Don’t worry!

Don’t worry!

“What I learned by painful experience as a diplomat in Central America,” a European ambassador friend once said, “is that when someone tells you ‘Don’t worry,’ you’d better worry.” I recalled that line when locals in a tiny town bordering Syria told us, a small troupe of journalists, that they had been assured by the authorities not to worry about a Syrian chemical attack. All military measures to counter any attack had been taken with precision, and gas mask stocks were full.

There are a few problems, though, despite the fact that a U.S. strike is a slimmer possibility now, and a Syrian chemical attack against Turkey even much slimmer. All the same, if the worst happens, should the 3.5 million Turkish populace residing in the danger zone worry or not? Not many people seemed worried in Hatay, in which the troupe toured its three zero-point border towns and one village. Patriot anti-missile batteries and other assets would protect them from the diabolical enemy. So, no need to worry.

In fact, the Patriot mini-missile defense architecture, NATO’s New Year gift to Turkey last year, will not be protecting the local population, but a U.S.-owned, NATO-assigned radar deployed last year in Kürecik in Malatya will, although not from Syrian missilies, but primarily Iranian ballistic ones.

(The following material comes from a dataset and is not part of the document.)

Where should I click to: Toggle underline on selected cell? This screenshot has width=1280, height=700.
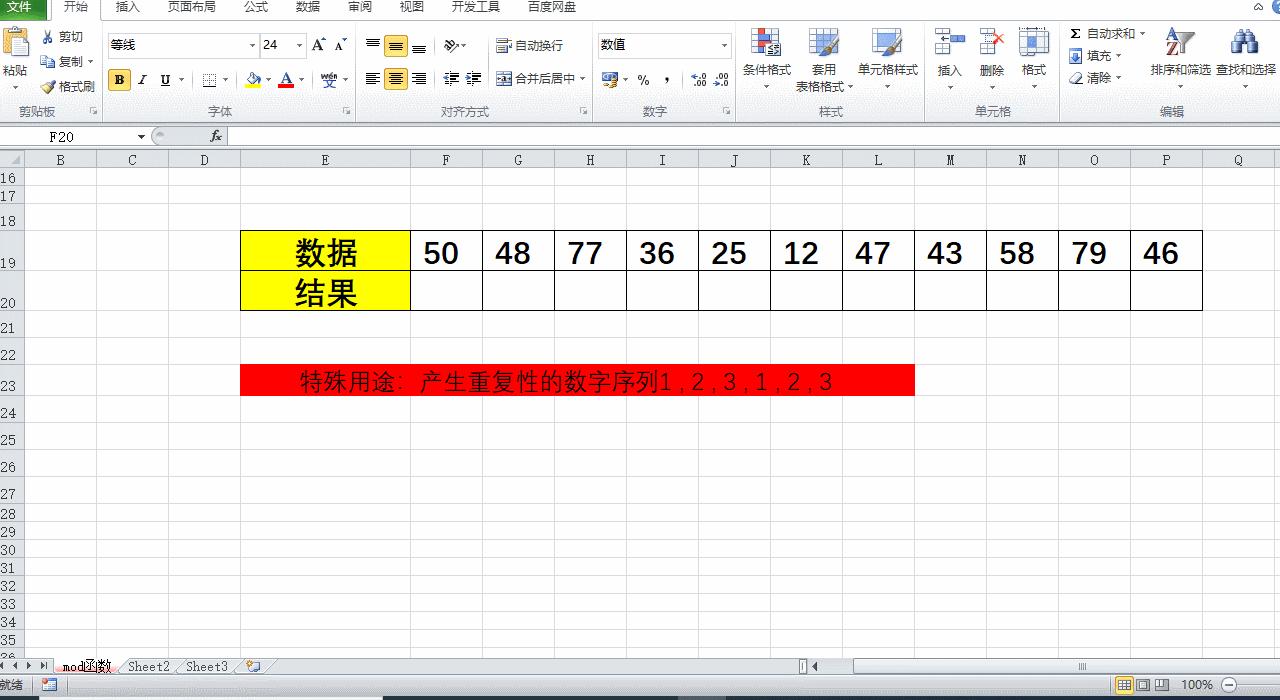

The Patriot is an early-warning missile detection and tracking radar system that is now sitting in Kürecik and with a mission to provide U.S. naval assets in the Mediterranean with early-warning and tracking information in case of an Iranian missile launch targeting an ally or a friendly country. And the batteries are not where they are now to protect Turkish villagers. Even if they intended to, the Patriots would not be effective against a multitude of short-range Syrian missiles carrying God knows what warhead.

If the Patriots were reliable air defense assets in the event of a Syrian attack, why would Turkey be preparing to spend $4 billion to build a long-range air and anti-missile defense shield under a program dubbed T-LORAMIDS? But of course, the locals did not know Turkey has been striving to build this more proper air defense system for the past 10 years or so. Where does Turkey stand today? Close to a decision to select a foreign manufacturer, but perhaps another decade away from actually deploying the system. Is it not a bit weird that Turkey decided it urgently needed air defenses and will probably have them built in about two decades? But again, perhaps we should not worry.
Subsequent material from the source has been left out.